## START

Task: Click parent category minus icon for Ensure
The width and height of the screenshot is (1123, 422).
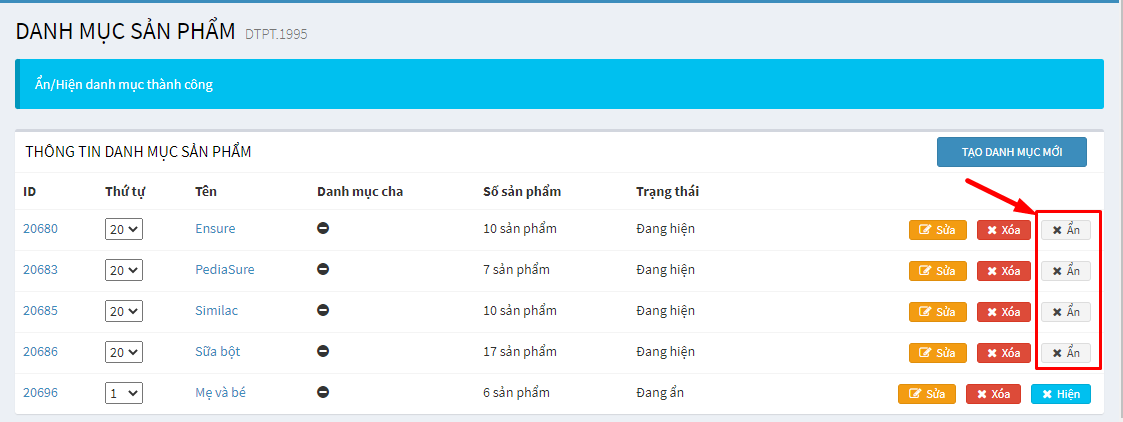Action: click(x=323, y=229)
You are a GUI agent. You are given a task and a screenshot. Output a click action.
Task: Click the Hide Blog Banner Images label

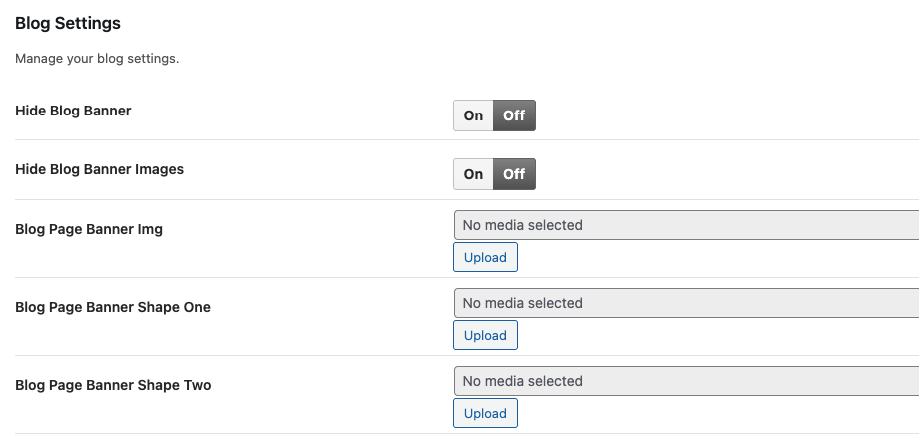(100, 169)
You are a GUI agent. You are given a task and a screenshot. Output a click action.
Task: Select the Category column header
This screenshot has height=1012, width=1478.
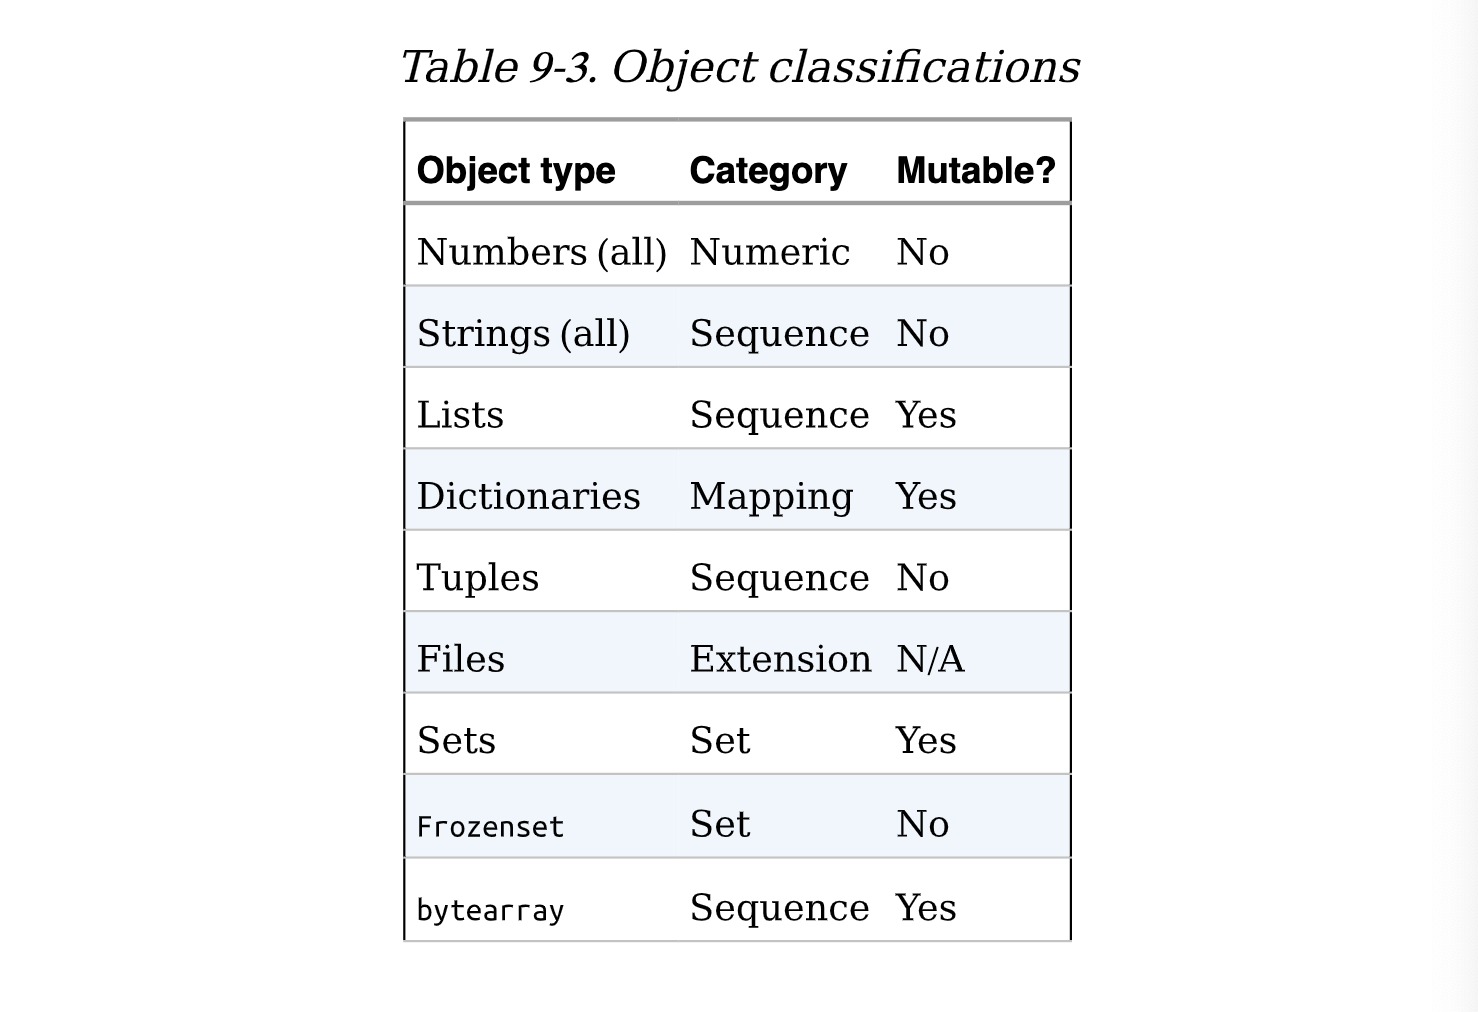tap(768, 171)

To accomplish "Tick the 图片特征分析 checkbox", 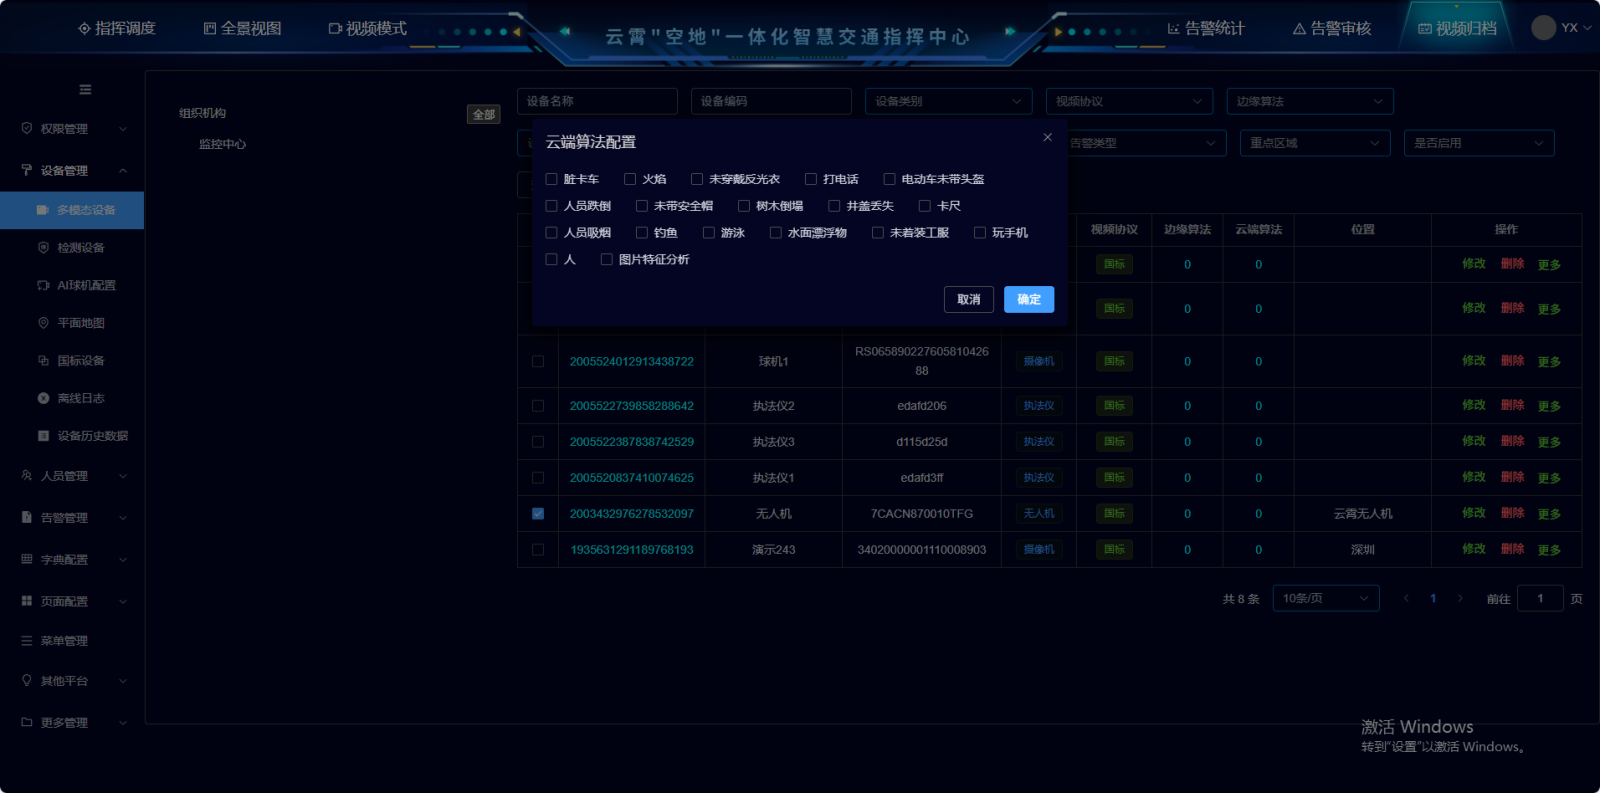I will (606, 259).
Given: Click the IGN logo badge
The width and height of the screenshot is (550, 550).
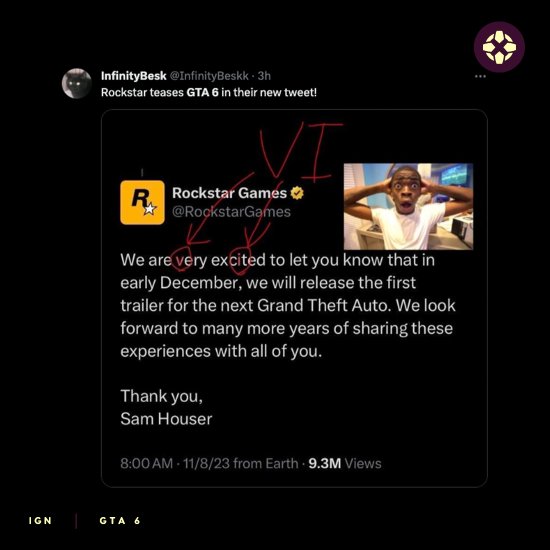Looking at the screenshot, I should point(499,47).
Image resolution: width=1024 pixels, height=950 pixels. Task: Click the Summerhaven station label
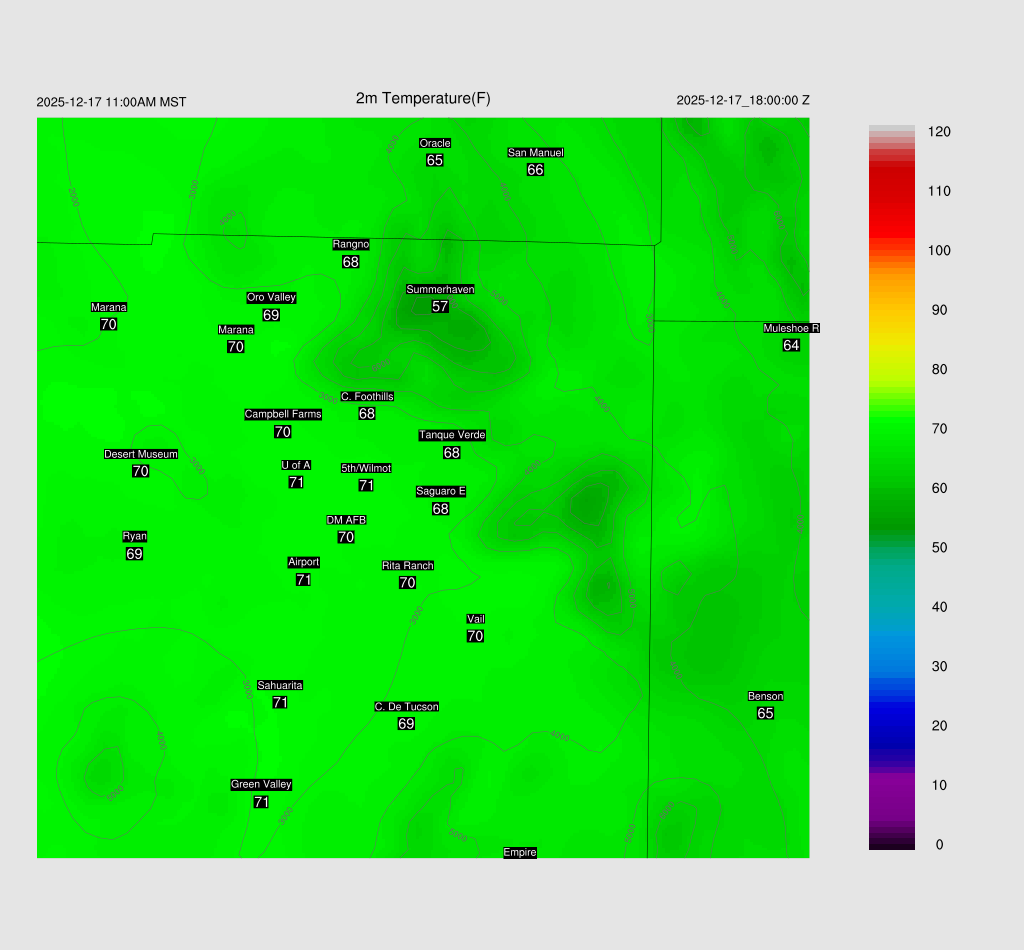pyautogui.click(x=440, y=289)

## END

- _GIVEN INSTRUCTION_
Count the lines in the records above that contain the string "width". Reply with the number only.

- _TASK SOLUTION_
4